[SOLVED] SQl Statement INSERT with given ID number ?

[aktell]

Hi there,

 

The ERROR Msg is always around SELECT:

(.. right syntax to use near 'SELECT member_id FROM ....)' at line 2)

<?
//********** I have the member_id included as the ONLY given value in the DB.
if ((!$_POST[member_id]) || (!$_POST[f_name]) || (!$_POST[l_name]) || (!$_POST[username]) || (!$_POST[password])) {
header("Location: show_adduser.htm");
exit;
}
//********** code to connect etc.
//**********
//********** My real problem here is HOW to state the query ??? I assume that I have a bracket or comma etc. to much ???.
$sql = "INSERT INTO $table_name (f_name, l_name, username, password)
VALUES ('$_POST[f_name]', '$_POST[l_name]', '$_POST[username]', password('$_POST[password]'), SELECT member_id = '$_POST[member_id]' FROM $table_name)";
//**********
//********** OR ??
$sql = "INSERT INTO $table_name (f_name, l_name, username, password)
VALUES ('$_POST[f_name]', '$_POST[l_name]', '$_POST[username]', password('$_POST[password]'), 
SELECT member_id FROM $table_name WHERE member_id LIKE member_id = '$_POST[member_id]')";
?>

 

Thanks for any help in advance aktell ???

[Jessica]

Array keys must be strings, like this:

$_POST['f_name']

 

What are you trying to do? You run an insert then a select - are you just trying to get the ID of the inserted member? use mysql_insert_id();

 

Either way the two statements should be seperated.

[aktell]

Array keys must be strings, like this:

$_POST['f_name']

 

What are you trying to do? You run an insert then a select - are you just trying to get the ID of the inserted member? use mysql_insert_id();

 

Either way the two statements should be seperated.

 

Hi there,

 

I'm trying to INSERT certain values as f_name etc.

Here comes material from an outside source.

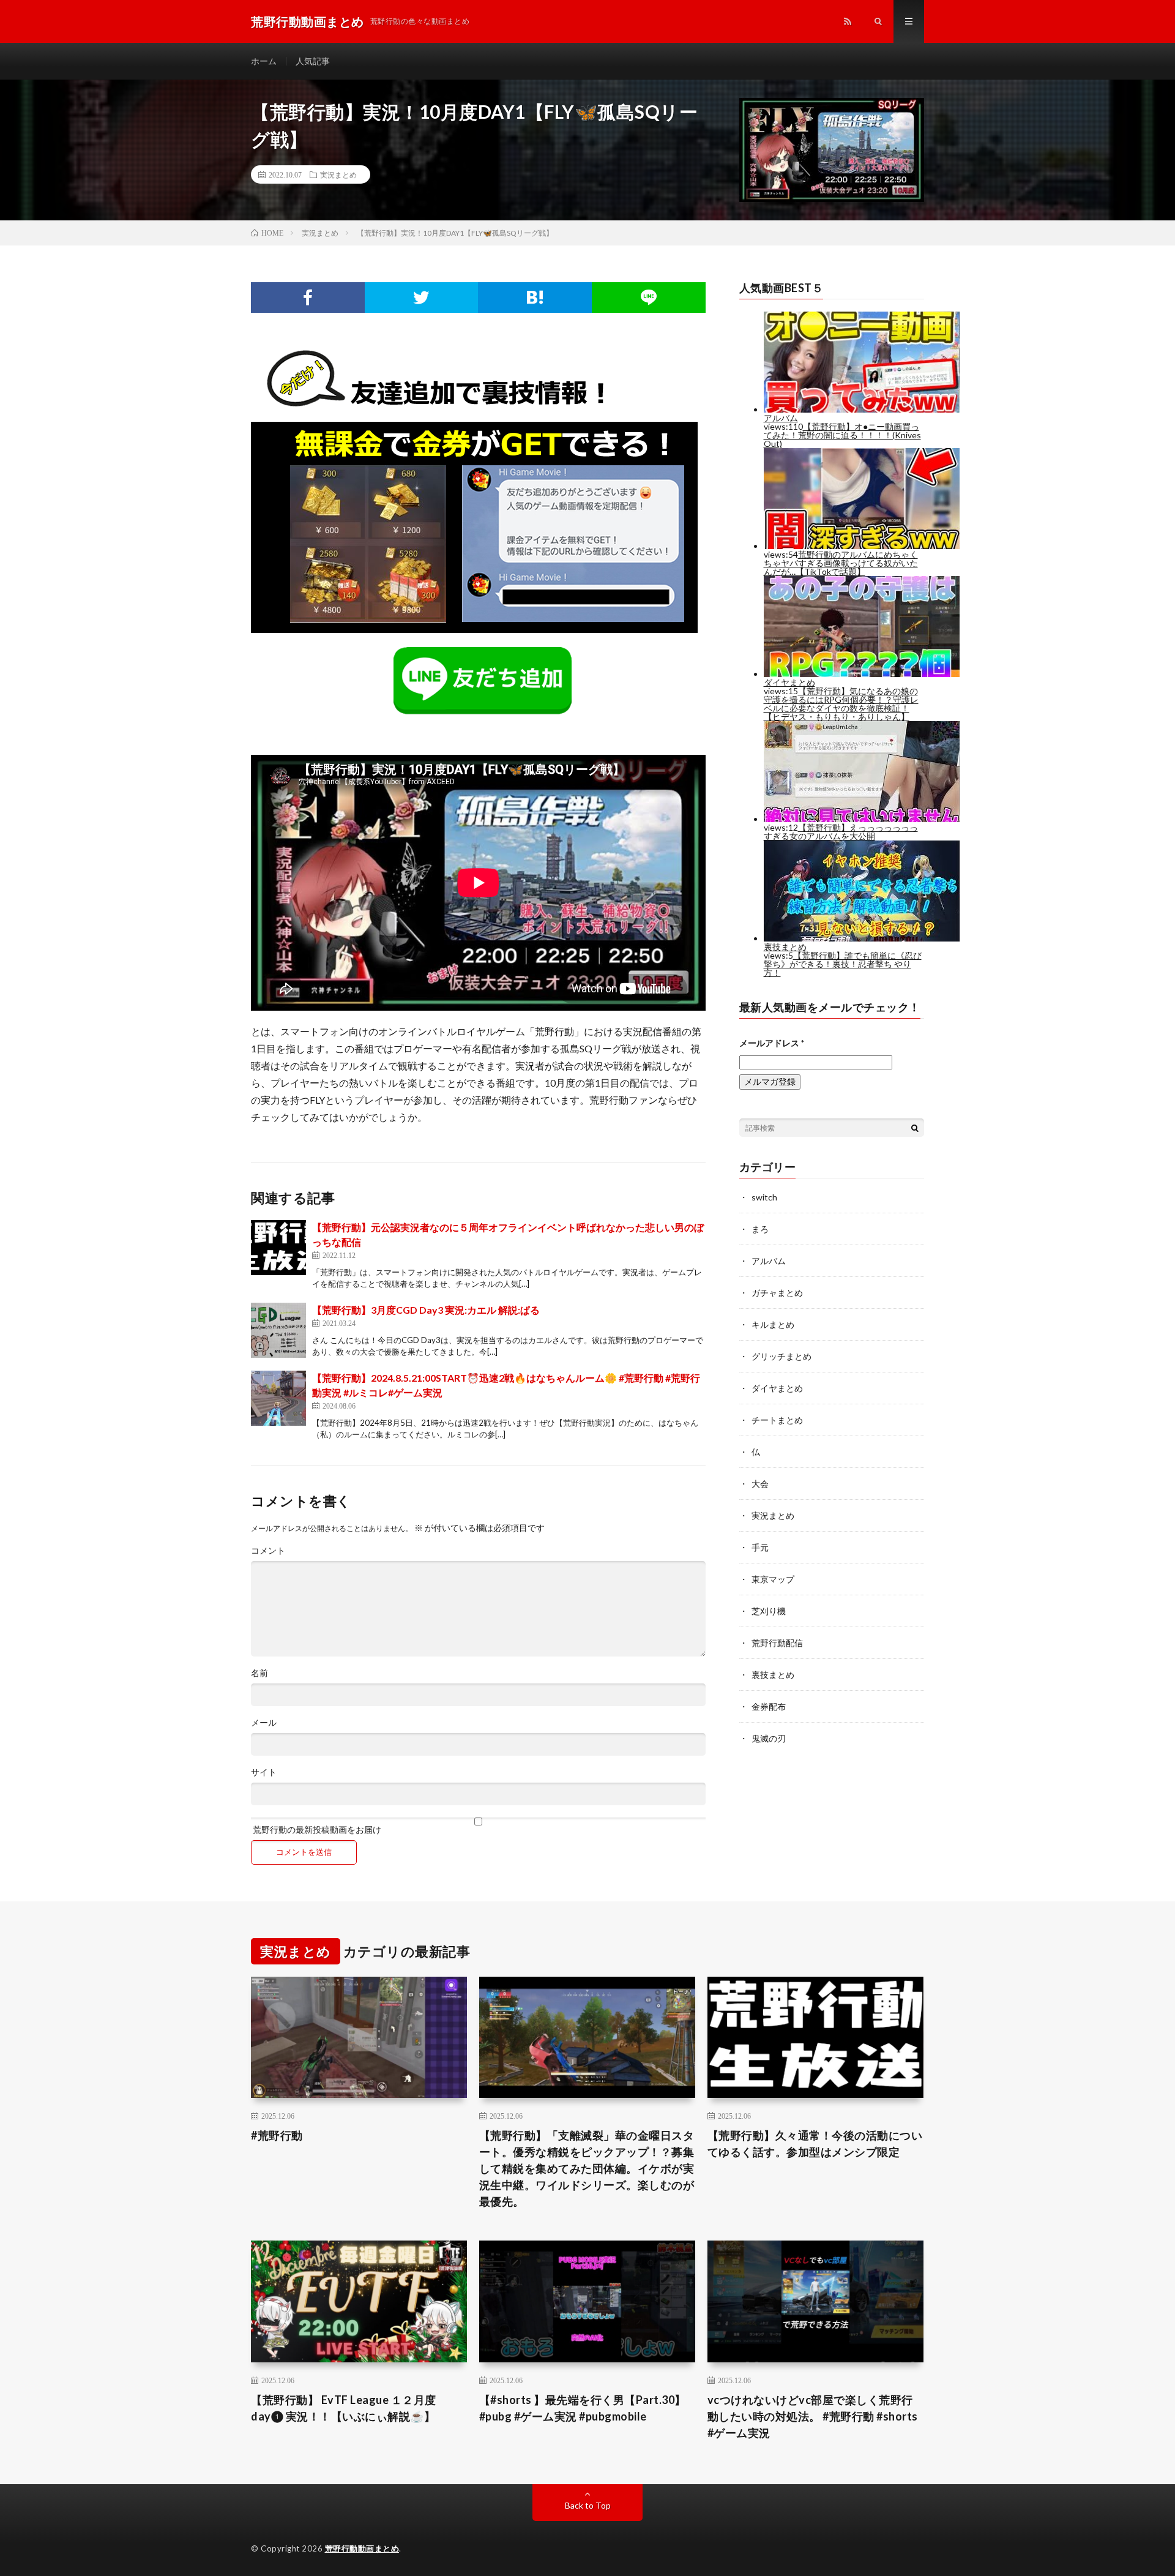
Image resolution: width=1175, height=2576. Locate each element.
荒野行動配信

INTO a record which already has a given ID number (member_id)

 

aktell

[Jessica]

That's called an Update. If the record already exists, you update it.

[aktell]

That's called an Update. If the record already exists, you update it.

 

Well, I'm feeling pretty foolish here. Sorry, I ndid not think out of the INSERT.

$sql = "UPDATE $table_name SET f_name = '$_POST[f_name]', l_name = '$_POST[l_name]', username = '$_POST[username]', password = password('$_POST[password]')
WHERE member_id = '$_POST[member_id]'";

 

It worked strait away. Thanks alot !!!